All of the records below need to be copied exactly.
─── Data listing
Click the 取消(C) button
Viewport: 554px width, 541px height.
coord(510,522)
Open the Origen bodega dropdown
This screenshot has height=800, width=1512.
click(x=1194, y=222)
──────
* Solution to the exercise:
Click the 取消(C) button
Viewport: 554px width, 541px height.
coord(510,522)
Open the Origen bodega dropdown
This screenshot has height=800, width=1512.
click(x=1194, y=222)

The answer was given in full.